## Your objective
Each line in the records that mentions the word "Open" needs to be listed.

## Stored records
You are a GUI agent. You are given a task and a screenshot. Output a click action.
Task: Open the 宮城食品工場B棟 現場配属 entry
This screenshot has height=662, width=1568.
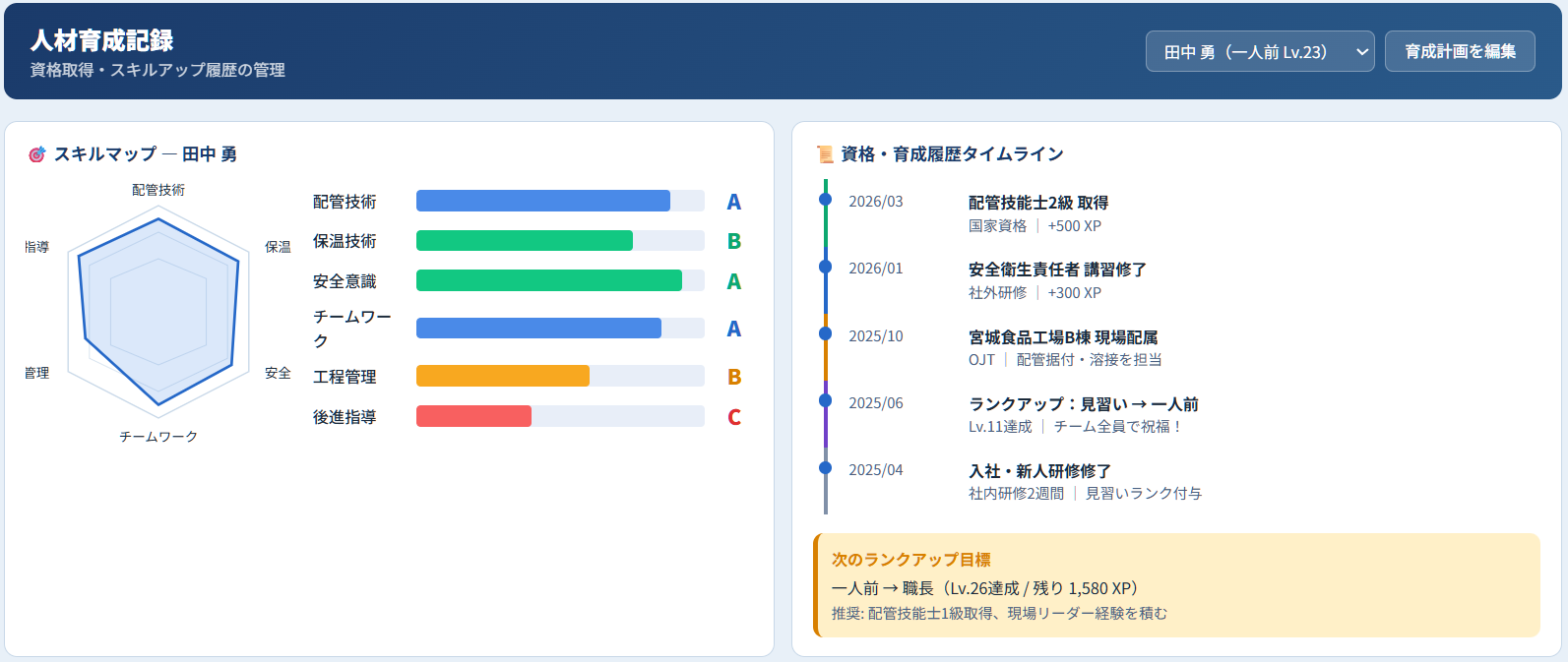(1062, 337)
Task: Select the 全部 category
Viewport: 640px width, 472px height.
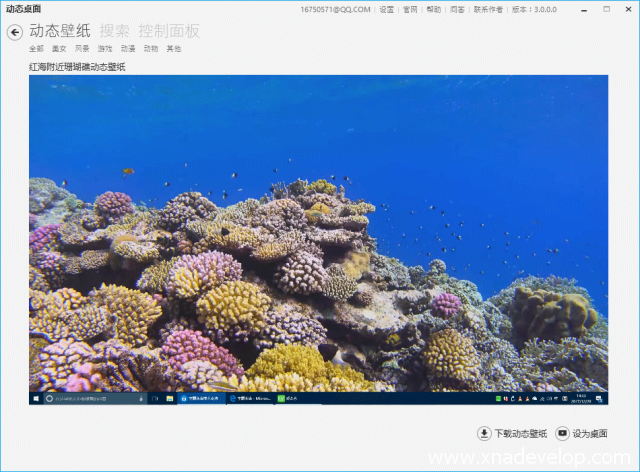Action: pyautogui.click(x=36, y=48)
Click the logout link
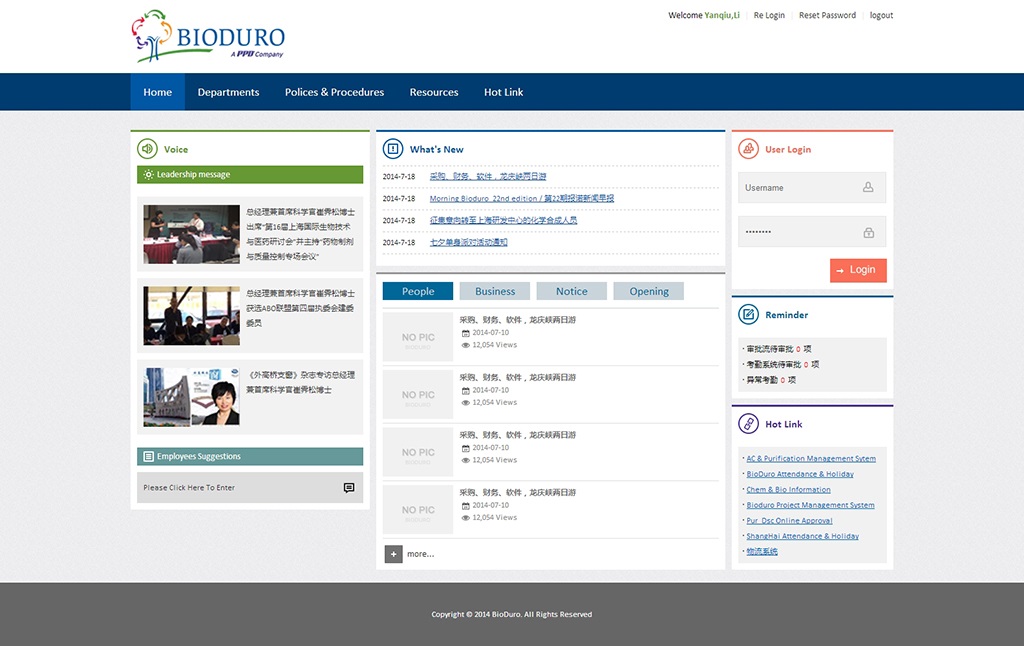Viewport: 1024px width, 646px height. [881, 16]
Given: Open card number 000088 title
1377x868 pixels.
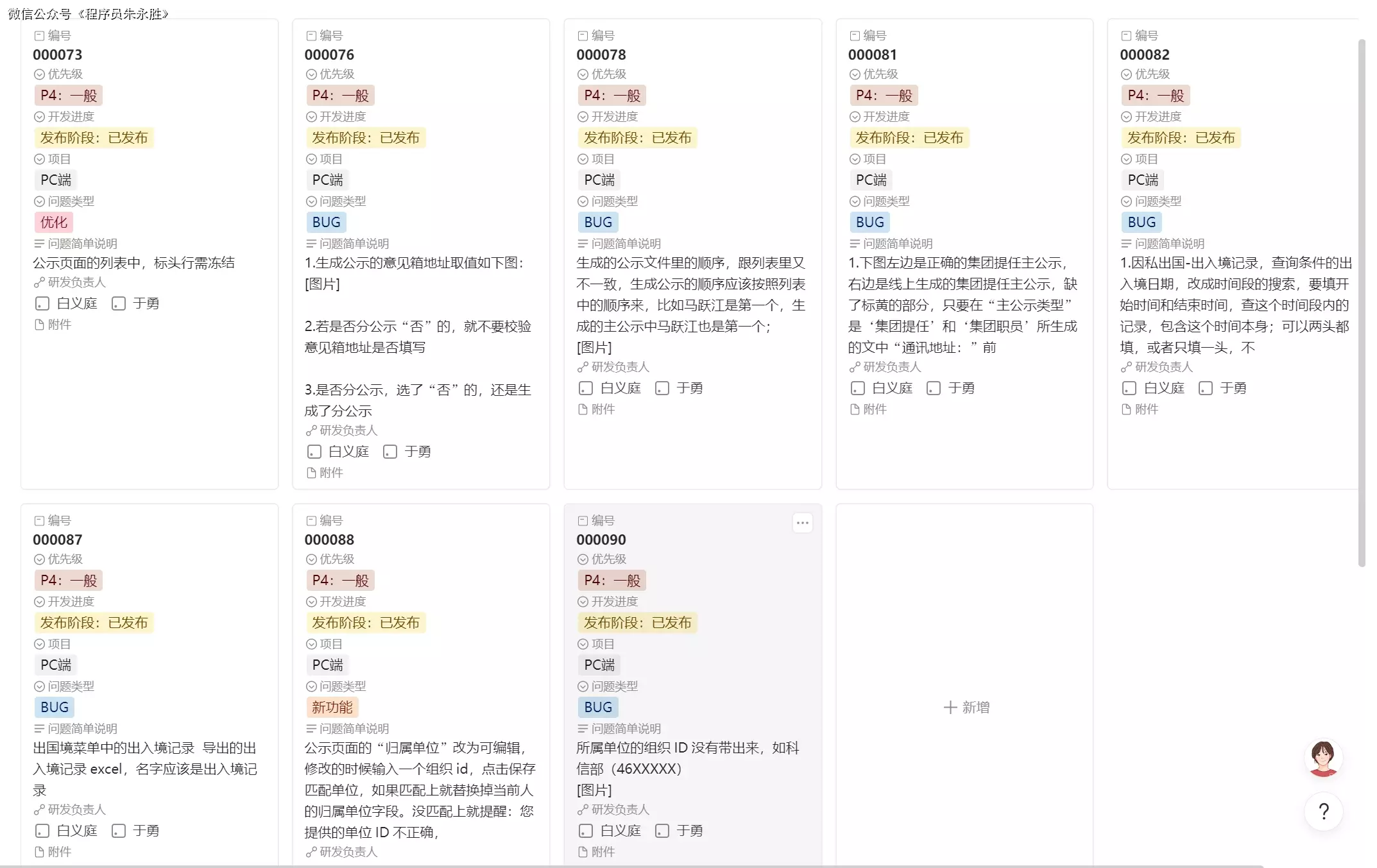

## Task result
Task: Open the 宮城食品工場B棟 現場配属 entry
Given: Open card number 000088 title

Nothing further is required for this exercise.